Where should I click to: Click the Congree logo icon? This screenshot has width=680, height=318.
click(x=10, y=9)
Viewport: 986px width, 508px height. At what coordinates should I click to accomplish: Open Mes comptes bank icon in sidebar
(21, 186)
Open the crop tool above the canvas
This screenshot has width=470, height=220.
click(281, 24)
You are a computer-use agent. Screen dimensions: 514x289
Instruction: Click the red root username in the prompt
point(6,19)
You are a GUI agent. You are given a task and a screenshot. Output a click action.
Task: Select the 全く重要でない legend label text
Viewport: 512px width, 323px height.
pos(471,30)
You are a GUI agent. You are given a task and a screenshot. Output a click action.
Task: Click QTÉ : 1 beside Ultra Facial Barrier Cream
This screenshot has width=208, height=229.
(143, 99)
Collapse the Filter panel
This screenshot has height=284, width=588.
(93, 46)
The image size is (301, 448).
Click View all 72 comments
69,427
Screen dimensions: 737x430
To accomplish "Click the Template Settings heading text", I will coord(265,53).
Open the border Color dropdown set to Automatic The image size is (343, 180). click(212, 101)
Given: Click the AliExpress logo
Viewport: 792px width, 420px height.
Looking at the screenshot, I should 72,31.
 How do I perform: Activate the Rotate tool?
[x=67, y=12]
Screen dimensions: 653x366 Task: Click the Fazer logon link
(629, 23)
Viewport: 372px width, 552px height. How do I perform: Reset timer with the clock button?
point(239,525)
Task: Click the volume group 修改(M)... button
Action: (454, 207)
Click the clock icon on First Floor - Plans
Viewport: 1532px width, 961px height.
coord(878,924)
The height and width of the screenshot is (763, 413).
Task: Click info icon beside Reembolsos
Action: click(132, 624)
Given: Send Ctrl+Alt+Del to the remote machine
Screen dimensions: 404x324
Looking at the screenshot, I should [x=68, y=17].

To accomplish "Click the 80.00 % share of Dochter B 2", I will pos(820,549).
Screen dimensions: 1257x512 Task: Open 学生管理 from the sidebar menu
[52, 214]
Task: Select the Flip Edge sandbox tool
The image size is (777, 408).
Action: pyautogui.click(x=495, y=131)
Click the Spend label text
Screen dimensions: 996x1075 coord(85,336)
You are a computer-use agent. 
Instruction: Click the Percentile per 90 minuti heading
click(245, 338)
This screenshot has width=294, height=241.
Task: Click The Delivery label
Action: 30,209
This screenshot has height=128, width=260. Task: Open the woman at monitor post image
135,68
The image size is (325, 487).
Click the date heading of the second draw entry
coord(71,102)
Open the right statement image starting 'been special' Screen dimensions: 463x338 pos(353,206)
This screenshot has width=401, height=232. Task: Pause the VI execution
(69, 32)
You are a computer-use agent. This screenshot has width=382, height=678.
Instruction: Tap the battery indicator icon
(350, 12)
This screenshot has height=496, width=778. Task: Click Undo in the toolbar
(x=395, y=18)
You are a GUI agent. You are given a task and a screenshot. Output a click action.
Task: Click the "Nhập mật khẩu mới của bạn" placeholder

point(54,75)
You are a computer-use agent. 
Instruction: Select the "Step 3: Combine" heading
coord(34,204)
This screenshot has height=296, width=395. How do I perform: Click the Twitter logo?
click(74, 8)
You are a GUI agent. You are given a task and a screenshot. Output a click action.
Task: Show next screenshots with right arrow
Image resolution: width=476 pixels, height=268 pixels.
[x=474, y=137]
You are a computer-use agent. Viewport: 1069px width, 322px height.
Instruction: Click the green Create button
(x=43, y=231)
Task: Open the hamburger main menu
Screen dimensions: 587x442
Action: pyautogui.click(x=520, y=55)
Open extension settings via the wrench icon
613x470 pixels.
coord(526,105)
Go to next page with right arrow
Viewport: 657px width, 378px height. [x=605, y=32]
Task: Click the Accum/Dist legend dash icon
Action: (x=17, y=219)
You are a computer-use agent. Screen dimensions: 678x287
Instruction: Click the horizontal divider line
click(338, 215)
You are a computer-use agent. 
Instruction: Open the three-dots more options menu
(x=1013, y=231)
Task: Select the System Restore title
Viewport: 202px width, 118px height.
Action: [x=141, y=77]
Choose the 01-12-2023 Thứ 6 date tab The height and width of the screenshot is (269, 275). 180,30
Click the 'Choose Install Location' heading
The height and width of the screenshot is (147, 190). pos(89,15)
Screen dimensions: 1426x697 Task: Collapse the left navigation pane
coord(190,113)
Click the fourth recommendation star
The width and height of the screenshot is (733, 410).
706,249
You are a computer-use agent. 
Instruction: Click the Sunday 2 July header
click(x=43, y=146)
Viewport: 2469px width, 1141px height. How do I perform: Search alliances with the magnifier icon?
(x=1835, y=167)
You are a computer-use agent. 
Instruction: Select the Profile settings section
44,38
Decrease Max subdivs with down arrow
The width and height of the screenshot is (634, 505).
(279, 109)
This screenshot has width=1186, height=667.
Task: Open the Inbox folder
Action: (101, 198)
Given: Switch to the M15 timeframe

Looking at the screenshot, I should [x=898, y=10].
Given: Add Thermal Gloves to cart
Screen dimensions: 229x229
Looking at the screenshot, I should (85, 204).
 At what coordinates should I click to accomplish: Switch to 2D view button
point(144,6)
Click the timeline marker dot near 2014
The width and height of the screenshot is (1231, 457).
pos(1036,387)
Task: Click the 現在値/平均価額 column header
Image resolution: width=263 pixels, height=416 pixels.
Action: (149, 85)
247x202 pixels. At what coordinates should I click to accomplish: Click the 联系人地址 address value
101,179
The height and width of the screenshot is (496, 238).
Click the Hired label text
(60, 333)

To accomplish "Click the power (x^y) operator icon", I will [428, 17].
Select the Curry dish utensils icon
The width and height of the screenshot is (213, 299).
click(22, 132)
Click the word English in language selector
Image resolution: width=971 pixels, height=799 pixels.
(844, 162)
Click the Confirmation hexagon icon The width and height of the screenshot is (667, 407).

▸ Task statement: Look through the listing above. Pick out each line with "will" and copy it.

▸ Response to this exercise:
To accomplish "Click the Template Settings heading text", I will coord(265,53).
To accomplish "Click the 80.00 % share of Dochter B 2", I will pos(820,549).
To accomplish "Click the power (x^y) operator icon", I will [428, 17].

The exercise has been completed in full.